Brief
Determine the number of lines in these entries that hold the word "search". Give the number and nothing more.

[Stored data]

[Start of section]

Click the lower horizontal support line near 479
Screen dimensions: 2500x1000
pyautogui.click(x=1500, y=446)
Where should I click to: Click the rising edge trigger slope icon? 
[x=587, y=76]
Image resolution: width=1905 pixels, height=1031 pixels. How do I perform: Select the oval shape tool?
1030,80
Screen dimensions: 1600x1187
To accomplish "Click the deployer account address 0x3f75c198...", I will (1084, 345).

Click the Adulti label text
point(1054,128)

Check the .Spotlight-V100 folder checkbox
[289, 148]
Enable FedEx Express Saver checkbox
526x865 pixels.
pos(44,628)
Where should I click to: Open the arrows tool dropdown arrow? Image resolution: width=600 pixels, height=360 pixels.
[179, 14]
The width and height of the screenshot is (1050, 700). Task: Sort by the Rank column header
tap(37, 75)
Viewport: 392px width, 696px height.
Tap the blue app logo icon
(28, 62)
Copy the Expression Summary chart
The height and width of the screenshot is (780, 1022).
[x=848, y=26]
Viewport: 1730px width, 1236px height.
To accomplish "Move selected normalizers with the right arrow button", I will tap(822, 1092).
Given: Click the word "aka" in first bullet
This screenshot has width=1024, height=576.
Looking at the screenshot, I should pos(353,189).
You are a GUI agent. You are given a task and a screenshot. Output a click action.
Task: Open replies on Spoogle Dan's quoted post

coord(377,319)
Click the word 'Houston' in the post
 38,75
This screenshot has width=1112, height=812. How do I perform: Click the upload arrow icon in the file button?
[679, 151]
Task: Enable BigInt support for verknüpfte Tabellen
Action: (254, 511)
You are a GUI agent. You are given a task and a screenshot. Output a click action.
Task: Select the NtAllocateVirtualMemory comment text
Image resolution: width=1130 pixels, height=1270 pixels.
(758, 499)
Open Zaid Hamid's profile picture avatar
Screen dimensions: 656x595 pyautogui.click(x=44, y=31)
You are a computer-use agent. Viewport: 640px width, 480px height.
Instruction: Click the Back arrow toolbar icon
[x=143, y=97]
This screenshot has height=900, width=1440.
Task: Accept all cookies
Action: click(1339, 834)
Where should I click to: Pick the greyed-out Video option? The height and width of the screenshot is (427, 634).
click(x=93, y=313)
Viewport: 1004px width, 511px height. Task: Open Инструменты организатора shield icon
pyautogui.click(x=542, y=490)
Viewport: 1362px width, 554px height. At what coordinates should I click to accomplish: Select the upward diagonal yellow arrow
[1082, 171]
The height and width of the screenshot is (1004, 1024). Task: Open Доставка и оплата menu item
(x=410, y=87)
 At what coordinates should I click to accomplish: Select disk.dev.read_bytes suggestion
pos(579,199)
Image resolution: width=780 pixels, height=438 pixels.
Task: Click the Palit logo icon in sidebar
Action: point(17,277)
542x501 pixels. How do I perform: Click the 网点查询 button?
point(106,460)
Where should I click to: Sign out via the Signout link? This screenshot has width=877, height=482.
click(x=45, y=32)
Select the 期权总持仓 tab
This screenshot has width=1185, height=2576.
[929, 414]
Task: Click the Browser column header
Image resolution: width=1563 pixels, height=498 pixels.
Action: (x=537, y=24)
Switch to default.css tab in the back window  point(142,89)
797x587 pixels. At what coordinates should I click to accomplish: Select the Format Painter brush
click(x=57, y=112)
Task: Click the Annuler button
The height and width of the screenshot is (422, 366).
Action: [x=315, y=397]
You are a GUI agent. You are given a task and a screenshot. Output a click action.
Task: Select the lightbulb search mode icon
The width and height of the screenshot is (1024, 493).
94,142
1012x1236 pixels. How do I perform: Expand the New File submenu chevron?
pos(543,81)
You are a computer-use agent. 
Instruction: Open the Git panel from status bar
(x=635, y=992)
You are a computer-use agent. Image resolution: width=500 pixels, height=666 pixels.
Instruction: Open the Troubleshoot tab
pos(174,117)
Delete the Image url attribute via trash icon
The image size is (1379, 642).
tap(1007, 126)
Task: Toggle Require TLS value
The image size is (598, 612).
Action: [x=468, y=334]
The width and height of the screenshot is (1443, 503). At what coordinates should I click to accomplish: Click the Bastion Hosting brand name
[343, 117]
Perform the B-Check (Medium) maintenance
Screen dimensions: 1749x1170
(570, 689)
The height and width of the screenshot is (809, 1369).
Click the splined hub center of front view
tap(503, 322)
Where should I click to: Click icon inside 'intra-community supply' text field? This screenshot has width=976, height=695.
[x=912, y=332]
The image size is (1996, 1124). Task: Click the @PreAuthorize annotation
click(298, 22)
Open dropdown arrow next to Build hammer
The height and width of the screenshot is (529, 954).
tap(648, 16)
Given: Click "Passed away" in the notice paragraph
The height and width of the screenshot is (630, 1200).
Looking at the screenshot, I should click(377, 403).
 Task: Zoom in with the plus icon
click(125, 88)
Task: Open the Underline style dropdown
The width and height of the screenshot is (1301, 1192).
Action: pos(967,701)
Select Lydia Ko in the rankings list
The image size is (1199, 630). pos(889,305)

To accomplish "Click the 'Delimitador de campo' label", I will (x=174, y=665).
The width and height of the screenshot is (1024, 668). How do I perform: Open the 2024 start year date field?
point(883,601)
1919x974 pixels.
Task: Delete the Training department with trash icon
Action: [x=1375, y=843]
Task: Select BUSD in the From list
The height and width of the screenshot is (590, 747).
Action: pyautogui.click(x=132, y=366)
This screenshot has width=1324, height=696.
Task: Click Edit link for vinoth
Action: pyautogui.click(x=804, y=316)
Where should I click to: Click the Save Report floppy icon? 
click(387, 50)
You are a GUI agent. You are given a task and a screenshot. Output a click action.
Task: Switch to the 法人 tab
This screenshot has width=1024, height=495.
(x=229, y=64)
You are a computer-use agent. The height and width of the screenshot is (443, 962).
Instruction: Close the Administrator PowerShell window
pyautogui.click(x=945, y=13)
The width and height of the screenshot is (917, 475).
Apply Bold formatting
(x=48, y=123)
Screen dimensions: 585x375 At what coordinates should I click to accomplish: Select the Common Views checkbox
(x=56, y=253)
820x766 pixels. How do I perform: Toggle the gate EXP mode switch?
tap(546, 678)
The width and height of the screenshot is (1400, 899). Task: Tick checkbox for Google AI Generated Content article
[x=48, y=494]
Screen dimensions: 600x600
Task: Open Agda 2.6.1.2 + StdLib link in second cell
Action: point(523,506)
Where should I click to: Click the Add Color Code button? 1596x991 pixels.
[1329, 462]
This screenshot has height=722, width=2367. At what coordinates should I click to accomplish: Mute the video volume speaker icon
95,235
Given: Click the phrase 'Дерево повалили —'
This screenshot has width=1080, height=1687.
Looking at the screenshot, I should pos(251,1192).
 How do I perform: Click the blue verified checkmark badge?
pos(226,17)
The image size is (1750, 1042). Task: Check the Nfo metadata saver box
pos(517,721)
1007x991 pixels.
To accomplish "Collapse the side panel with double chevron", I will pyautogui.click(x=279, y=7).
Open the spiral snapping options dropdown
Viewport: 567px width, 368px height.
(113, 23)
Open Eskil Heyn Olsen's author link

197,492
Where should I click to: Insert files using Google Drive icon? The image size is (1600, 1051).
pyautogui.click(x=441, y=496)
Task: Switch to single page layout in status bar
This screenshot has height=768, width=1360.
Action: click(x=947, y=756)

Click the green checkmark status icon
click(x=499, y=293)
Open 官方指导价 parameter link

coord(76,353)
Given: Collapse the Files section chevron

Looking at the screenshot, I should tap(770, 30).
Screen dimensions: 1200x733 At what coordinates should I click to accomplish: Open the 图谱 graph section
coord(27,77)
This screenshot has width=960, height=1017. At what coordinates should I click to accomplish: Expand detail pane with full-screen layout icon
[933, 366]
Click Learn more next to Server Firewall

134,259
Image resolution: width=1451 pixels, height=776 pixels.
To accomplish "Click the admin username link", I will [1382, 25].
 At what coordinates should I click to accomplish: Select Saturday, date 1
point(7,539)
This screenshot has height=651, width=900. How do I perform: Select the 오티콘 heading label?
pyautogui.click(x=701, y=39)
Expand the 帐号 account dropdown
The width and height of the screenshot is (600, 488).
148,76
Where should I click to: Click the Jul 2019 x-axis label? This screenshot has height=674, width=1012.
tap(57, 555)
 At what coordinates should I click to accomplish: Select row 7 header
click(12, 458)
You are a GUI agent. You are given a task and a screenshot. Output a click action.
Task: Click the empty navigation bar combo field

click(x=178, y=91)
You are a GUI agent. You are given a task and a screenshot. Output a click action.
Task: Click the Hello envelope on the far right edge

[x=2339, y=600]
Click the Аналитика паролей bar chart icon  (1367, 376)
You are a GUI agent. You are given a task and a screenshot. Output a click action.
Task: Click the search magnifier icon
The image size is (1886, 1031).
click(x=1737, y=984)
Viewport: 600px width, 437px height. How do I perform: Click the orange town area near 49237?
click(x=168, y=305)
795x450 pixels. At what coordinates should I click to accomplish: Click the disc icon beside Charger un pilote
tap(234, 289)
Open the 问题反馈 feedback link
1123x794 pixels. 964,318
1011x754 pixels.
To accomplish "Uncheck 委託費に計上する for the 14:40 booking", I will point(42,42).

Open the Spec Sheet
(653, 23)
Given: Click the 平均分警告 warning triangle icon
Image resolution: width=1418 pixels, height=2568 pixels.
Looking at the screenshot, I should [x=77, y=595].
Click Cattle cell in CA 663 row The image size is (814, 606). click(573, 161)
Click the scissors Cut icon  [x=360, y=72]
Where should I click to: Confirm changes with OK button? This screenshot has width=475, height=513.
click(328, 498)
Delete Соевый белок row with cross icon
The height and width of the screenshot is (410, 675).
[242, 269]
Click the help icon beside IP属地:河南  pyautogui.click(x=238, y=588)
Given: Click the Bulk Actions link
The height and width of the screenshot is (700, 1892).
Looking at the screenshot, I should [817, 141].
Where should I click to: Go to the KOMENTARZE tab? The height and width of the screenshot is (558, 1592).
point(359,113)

[End of section]

Exercise solution
2